So chill out on all this suing stuff. A lot of it is scare mongering and a lot would get thrown out of court too. Besides, you're not a lawyer and have an insurance company behind you ... focus on your job and sell, sell ,sell ... common sense prevails.

There is tree risk assessment procedures used by many authorities, obviously there was no true criteria for the contractor to operate within either. Now after the crap has hit the fan all the geniuses have the solutions. It starts with identifying the targets first, then the trees and so on ... which is what they are doing now. So there will be part blame on the authority too for failing in it's criteria and procedure ... and the fact that they can do it now shows they had the skills but were negligent in the application of it. Just like a bad CEO, eventually he cops it for his peoples poor performance. Finally the authority had the history of the trees, that contractor may only know the last year or so, so if there were previous problems how were they conveyed to the existing contractor?

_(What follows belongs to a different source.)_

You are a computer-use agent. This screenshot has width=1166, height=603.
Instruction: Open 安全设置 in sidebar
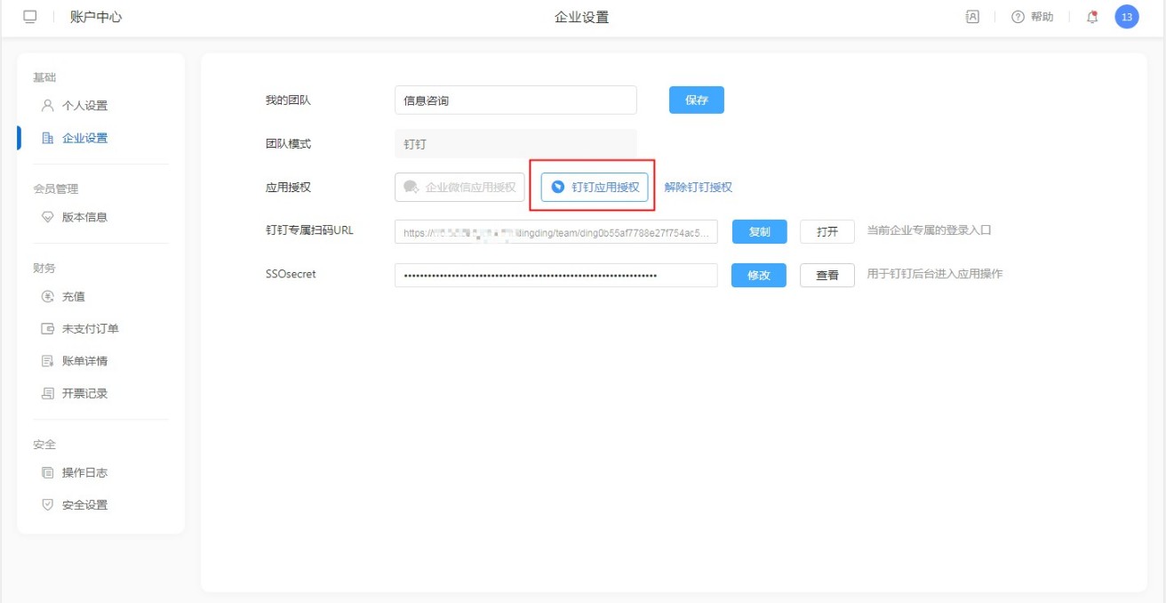click(84, 505)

Per head of Capita, Australia is now more litigious than America, but I'm not going to become a lawyers sher-pa to cover my ass in the event of me being responsible for every tree I walk past.


----------



## John Paul Sanborn (Apr 2, 2005)

All the statements I've seen are to reduce getting burned with refuse to pay from regular misunderstandings, not to try to shield from liability.

The first came from a guy who had to clean all the gutters of a house because his agreement states "clean all debris"

the second from people who got tired of writing, on every contract for removal, that they do not remove the grinding backfill the pits.

My uneasiness with the reduction of liability I've seen is that some people are more likely to remove certain trees even if the risk of failure is minimal.


----------



## Tree Machine (Apr 2, 2005)

John Paul Sanborn said:


> I know guys who have this stuff on the back of the bid sheet


 If I were to include this stuff, it would be on the back.



Koa said:


> I should make like the insurance companies. Fill the whole back side of my bid form with disclaimers and exclusions in type 4 print. In the sue happy society we live in, you can't be too careful.


 Unfortunate, but true.



John Paul Sanborn said:


> All the statements I've seen are to reduce getting burned with refuse to pay from regular misunderstandings


 Misunderstandings, like accidents, can usually be prevented. This is a skill you develop in your initial meeting, and in the writing of the estimate. Mebbe a topic of another thread.


----------



## Tree Machine (Apr 2, 2005)

Ekka said:


> I think the quote (bid) is a *marketing and selling tool * so to paste terms and conditions all over it isn't very palatable.


Gentlemen, this hits the doggie on the noodle. I'll ask you all to go back and re-read Ekka's post.

Your quote, bid, estimate can also be thought of as <i>your paycheck</i>. Thats right. You are writing your own paycheck. There's no 'formula' to determine the price. It's a cross between what you want to be paid, and what you think they'll pay. It's completely subjective, and you are the guy who decides what that price is gonna be.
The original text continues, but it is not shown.